The final results showed the risk of the primary outcome of the trial was decreased 27% and death from all causes was decreased by 25% in the group treated to less than 120 mm Hg, compared to the group treated to less than 140 mm Hg.
“One criticism of the original SPRINT findings was that, of the components of the primary outcome, only heart failure and death due to CVD were significantly lower in the intensively treated group,” Cora E. Lewis, professor and chair of the Department of Epidemiology in the University of Alabama at Birmingham School of Public Health, and primary investigator of the study. “The final results found that risk of heart attack, along with heart failure, and death from CVD, was significantly lower in the group treated to less than 120, and the risk of the primary outcome excluding heart failure was still significantly lower in the more intensively treated group.”
SPRINT also collected data on safety of the interventions. The investigators anticipated that serious adverse events, including hospitalizations overall, as well as hospitalizations and emergency room visits for specific conditions of interest, might be related to more intensive treatment of blood-pressure with medicines. The final paper reports that overall serious adverse events did not differ, but there were more cases of some of the conditions of interest in the group treated to SBP of less than 120, including low blood-pressure, fainting and acute injury to the kidneys, which usually resolved within one year. Falls leading to injury did not differ.

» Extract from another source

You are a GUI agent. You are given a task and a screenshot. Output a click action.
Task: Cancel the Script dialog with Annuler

Hypertension, high blood-pressure, is a hugely important risk factor for the leading cause of death worldwide: cardiovascular disease or CVD, Rahman said.

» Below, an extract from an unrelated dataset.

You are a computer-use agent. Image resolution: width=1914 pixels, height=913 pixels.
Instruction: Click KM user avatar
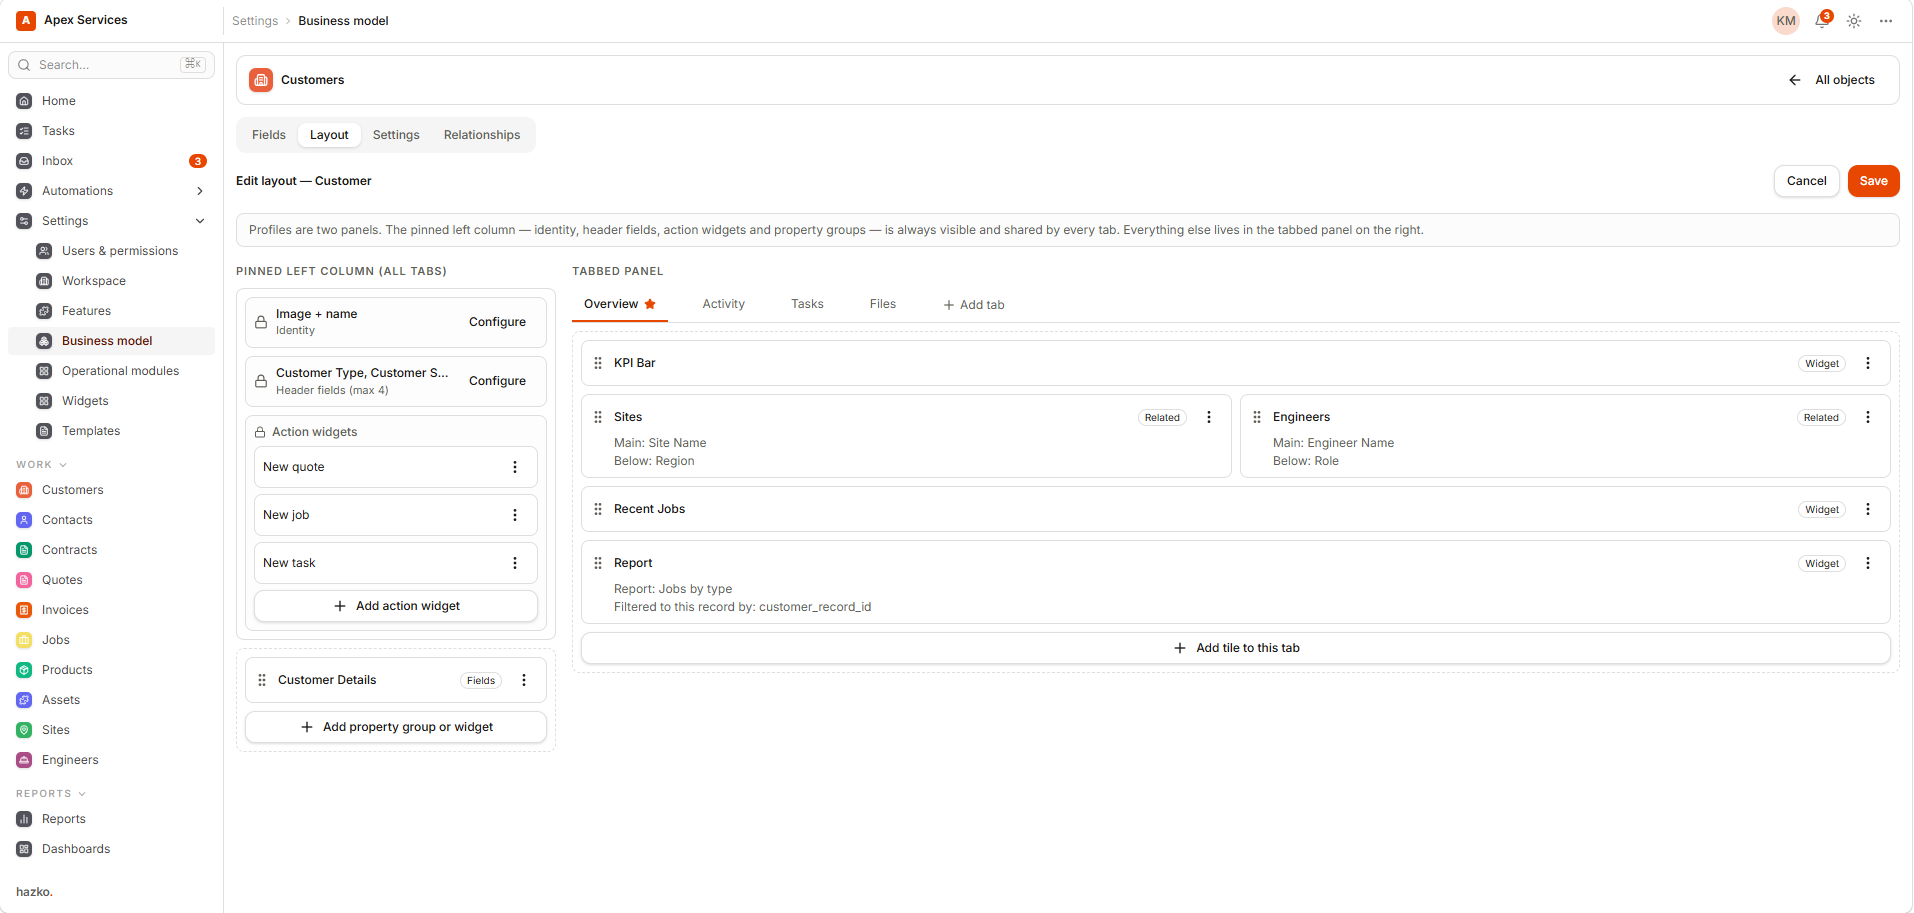pyautogui.click(x=1786, y=21)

“CVD has been the number one killer in the U.S. for decades, even in 2020, when we were dealing with COVID-19, which was the number three killer that year in the U.S. Elevated blood-pressure is the leading contributor to preventable deaths worldwide of 67 risk factors studied (including tobacco),” Rahman said. “The take-home message from SPRINT is to talk to your doctor about your blood-pressure to determine a good goal for you based on your overall cardiovascular disease risk. Then work with your doctor to achieve that goal.”

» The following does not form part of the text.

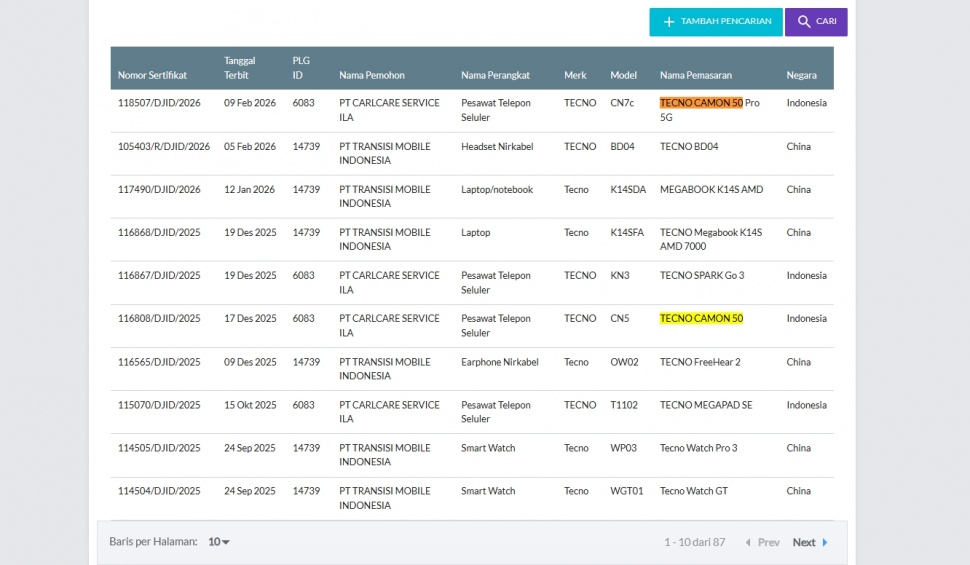970x565 pixels.
Task: Click TECNO MEGAPAD SE marketing name
Action: click(706, 405)
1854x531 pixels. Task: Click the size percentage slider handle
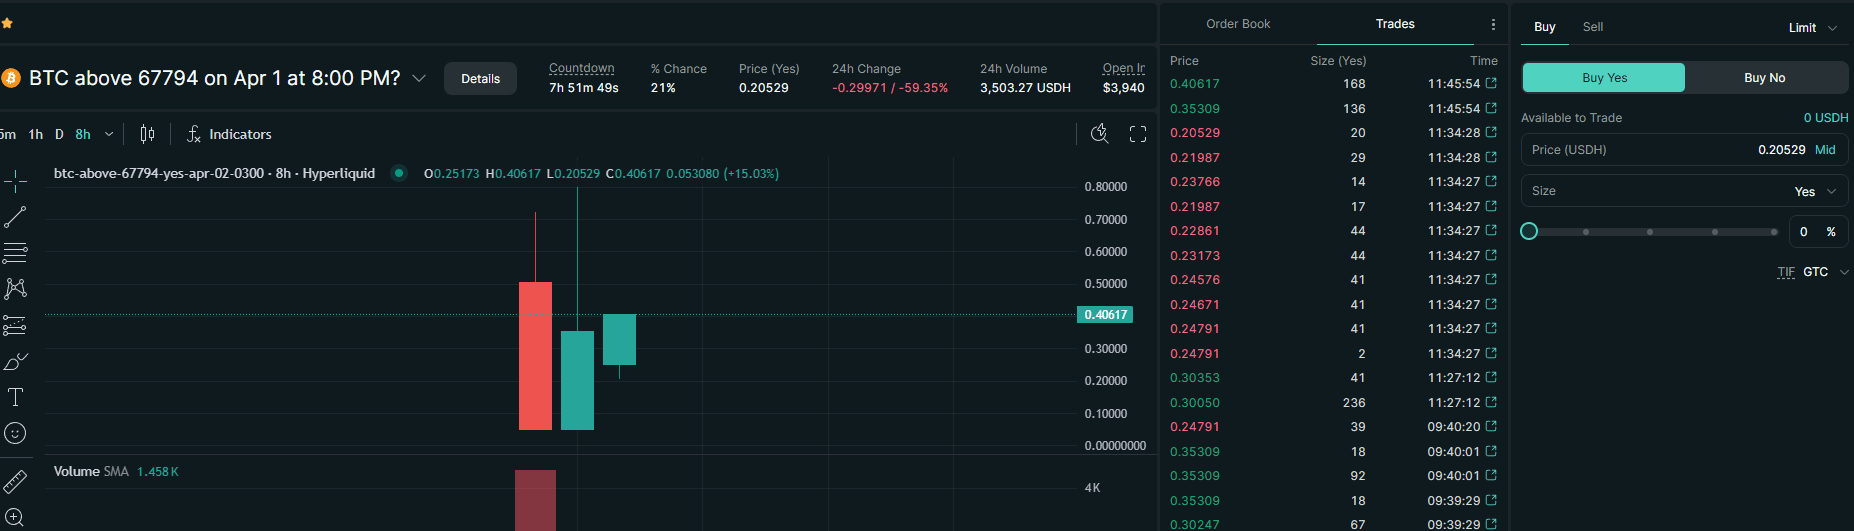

Before the SPRINT trial, research had shown that treating high blood-pressure helped decrease risk of CVD, but the optimum SBP goal was unknown. In 2007, a group of experts in high blood-pressure research suggested that determining the appropriate goal of SBP to reduce the risk of heart disease was of the utmost importance in preventing complications from hypertension.
“We know a lot about how to prevent and treat hypertension and SPRINT continues to greatly expand this knowledge, including the benefits of treatment on the heart, kidney and brain,” said David Goff, director of the Division of Cardiovascular Sciences at NHLBI. “As we implement what we know, more research is still needed to develop more effective prevention strategies for hypertension, improve its monitoring and control, and reduce the large health disparities associated with this disorder. Research teams supported by the NIH are continuing to work on these challenges.”
Nearly half of adults age 20 years and older in the United States have high blood-pressure, which is defined as SBP of 130 or more or diastolic blood pressure (the lower number) of 80 or more.
In addition to primary sponsorship by the NHLBI, SPRINT was co-sponsored by the NIH’s National Institute of Diabetes and Digestive and Kidney Diseases, the National Institute of Neurological Disorders and Stroke, and the National Institute on Aging.
Institutions involved with the SPRINT study: University of Alabama at Birmingham; University Hospitals Cleveland Medical Center and Case Western Reserve University; National Heart, Blood and Lung Institute; University of Utah School of Medicine; University of Tennessee Health Science Center; Wake Forest School of Medicine; and Tulane University School of Public Health and Tropical Medicine.